AIO_SUSPEND(2) BSD System Calls Manual AIO_SUSPEND(2)NAMEaio_suspend — suspend until asynchronous I/O operations or timeout com‐
plete (REALTIME)
LIBRARY
Standard C Library (libc, -lc)
SYNOPSIS
#include <aio.h>
int
aio_suspend(const struct aiocb *const list[], int nent,
const struct timespec *timeout);
DESCRIPTION
The aio_suspend() system call suspends the calling process until at least
one of the specified asynchronous I/O requests have completed, a signal
is delivered, or the timeout has passed.
The list argument is an array of nent pointers to asynchronous I/O
requests. Array members containing NULL will be silently ignored.
If timeout is a non-nil pointer, it specifies a maximum interval to sus‐
pend. If timeout is a nil pointer, the suspend blocks indefinitely. To
effect a poll, the timeout should point to a zero-value timespec struc‐
ture.
RETURN VALUES
If one or more of the specified asynchronous I/O requests have completed,
aio_suspend() returns 0. Otherwise, it returns -1 and sets errno to
indicate the error, as enumerated below.
ERRORS
The aio_suspend() system call will fail if:
[EAGAIN] The timeout expired before any of the listed I/O
requests completed.
[EINTR] The suspend was interrupted by a signal.

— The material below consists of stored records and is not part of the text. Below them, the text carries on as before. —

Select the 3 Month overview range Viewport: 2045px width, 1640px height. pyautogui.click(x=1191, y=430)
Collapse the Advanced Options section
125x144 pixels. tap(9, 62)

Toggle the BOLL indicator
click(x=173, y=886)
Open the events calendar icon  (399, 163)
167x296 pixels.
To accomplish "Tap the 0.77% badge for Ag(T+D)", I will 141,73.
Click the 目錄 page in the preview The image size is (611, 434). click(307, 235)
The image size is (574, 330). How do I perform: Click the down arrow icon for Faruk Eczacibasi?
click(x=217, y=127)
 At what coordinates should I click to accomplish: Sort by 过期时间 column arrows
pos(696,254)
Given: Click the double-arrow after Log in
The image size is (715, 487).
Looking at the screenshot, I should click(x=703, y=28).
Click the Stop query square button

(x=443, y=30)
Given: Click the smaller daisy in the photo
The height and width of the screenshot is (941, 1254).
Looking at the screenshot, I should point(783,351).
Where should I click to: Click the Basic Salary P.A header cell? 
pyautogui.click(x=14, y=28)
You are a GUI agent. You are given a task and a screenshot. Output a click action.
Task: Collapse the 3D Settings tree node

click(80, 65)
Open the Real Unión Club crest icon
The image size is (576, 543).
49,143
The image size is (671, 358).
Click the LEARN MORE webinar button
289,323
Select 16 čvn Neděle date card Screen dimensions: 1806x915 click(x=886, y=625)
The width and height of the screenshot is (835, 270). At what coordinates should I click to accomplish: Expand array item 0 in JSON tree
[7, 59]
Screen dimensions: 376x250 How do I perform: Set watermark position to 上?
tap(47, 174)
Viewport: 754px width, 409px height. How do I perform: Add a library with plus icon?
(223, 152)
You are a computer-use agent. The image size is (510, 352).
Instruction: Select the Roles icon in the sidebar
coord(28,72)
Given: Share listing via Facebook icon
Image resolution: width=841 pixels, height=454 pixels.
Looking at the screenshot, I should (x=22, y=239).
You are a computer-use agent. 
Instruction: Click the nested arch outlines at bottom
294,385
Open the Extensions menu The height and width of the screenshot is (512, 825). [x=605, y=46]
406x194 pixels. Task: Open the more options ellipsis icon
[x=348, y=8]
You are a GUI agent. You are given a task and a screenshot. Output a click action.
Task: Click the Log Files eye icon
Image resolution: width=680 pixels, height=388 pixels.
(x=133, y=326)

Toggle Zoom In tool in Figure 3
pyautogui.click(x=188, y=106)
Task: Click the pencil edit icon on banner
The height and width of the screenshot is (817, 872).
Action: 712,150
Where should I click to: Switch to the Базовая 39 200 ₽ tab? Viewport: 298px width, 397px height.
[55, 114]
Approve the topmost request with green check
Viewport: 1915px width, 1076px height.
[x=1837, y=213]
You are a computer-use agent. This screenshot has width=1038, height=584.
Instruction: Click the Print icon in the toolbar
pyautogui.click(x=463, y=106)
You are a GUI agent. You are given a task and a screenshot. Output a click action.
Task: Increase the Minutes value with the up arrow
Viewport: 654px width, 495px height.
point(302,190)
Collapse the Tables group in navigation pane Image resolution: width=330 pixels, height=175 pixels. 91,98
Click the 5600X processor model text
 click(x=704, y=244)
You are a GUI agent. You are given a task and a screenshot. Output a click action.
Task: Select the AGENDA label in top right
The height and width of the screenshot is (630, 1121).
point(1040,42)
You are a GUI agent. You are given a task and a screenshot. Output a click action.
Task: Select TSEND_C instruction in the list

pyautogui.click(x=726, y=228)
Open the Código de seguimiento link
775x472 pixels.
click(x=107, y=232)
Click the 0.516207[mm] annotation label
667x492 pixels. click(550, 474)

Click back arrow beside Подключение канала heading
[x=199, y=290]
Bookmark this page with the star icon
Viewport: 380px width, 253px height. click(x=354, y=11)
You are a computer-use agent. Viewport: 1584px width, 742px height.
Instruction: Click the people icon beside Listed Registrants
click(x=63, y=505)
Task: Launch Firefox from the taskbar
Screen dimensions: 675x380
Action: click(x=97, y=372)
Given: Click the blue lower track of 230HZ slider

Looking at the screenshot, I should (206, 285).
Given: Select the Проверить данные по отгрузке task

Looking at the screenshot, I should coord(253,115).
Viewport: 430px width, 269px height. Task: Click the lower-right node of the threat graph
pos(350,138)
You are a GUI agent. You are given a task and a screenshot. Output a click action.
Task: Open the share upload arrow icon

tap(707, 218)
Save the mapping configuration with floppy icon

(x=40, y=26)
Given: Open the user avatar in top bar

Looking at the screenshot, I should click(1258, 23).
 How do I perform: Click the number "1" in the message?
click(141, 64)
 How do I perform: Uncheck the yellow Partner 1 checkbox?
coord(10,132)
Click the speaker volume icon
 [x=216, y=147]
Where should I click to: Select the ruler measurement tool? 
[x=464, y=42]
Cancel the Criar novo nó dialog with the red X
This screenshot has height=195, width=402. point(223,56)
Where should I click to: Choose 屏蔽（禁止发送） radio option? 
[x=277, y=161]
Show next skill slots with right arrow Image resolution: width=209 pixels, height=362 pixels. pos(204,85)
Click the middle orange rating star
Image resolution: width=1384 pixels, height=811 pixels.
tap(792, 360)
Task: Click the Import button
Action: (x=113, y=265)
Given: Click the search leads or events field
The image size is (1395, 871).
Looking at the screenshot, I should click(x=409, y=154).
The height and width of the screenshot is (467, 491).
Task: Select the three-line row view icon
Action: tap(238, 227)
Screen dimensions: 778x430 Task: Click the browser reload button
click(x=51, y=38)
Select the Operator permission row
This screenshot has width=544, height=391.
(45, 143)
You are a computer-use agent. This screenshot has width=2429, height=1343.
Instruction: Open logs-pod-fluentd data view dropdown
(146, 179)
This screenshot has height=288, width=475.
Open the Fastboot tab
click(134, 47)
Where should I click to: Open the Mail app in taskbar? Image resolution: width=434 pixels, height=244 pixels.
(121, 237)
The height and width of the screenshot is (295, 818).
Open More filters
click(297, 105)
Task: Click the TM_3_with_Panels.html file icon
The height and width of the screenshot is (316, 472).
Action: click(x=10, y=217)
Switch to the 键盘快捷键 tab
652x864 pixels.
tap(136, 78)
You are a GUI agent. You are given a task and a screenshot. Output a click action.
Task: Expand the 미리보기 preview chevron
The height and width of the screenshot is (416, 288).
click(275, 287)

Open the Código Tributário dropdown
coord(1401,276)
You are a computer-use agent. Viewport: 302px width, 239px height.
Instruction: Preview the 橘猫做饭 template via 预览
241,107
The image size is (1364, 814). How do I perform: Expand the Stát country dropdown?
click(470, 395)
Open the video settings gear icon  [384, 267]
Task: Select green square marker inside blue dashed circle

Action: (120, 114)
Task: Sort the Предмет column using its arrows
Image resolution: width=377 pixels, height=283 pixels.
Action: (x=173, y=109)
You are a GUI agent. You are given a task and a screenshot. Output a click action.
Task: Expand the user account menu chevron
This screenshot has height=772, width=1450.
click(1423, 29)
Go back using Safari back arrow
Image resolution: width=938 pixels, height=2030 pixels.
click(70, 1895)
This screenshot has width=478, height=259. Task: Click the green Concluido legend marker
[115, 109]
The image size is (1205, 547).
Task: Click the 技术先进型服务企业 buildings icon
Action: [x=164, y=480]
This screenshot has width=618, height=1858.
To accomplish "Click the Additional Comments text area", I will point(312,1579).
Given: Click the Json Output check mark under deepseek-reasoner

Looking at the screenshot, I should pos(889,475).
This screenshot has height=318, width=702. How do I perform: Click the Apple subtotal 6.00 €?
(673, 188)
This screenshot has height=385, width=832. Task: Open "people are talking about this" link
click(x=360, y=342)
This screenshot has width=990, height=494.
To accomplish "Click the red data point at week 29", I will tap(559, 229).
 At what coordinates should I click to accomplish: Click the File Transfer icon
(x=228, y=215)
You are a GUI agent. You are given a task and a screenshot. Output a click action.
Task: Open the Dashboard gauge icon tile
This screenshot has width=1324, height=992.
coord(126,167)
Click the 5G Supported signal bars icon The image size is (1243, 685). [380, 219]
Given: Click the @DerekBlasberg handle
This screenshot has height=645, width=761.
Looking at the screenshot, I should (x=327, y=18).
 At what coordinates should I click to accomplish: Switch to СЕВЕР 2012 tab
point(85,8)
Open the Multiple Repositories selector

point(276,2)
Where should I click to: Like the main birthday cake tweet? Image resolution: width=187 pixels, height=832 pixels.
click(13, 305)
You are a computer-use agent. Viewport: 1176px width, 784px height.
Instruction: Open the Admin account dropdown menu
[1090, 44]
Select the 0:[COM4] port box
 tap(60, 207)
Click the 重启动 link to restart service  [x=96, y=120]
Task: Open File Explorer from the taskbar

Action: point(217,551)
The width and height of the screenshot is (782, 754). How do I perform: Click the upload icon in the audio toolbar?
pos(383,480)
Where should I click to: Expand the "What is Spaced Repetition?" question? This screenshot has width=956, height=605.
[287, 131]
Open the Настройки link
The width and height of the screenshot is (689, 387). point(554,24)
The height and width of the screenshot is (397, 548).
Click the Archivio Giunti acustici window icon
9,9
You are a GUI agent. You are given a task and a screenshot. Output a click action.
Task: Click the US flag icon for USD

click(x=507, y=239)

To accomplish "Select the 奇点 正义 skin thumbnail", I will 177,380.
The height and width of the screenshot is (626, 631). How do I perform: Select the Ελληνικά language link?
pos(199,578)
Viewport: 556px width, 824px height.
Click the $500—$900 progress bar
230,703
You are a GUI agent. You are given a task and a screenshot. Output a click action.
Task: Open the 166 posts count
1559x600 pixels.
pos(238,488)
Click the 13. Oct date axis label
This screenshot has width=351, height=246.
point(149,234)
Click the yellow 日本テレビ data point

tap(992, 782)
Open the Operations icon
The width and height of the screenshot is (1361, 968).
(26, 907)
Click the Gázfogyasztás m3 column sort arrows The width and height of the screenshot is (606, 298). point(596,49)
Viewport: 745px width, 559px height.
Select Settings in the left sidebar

[EINVAL] The list argument contains more than AIO_LISTIO_MAX
asynchronous I/O requests, or at least one of the
requests is not valid.
SEE ALSOaio_cancel(2), aio_error(2), aio_return(2), aio_write(2), aio(4)STANDARDS
The aio_suspend() system call is expected to conform to the IEEE Std
1003.1 (“POSIX.1”) standard.
HISTORY
The aio_suspend() system call first appeared in FreeBSD 3.0.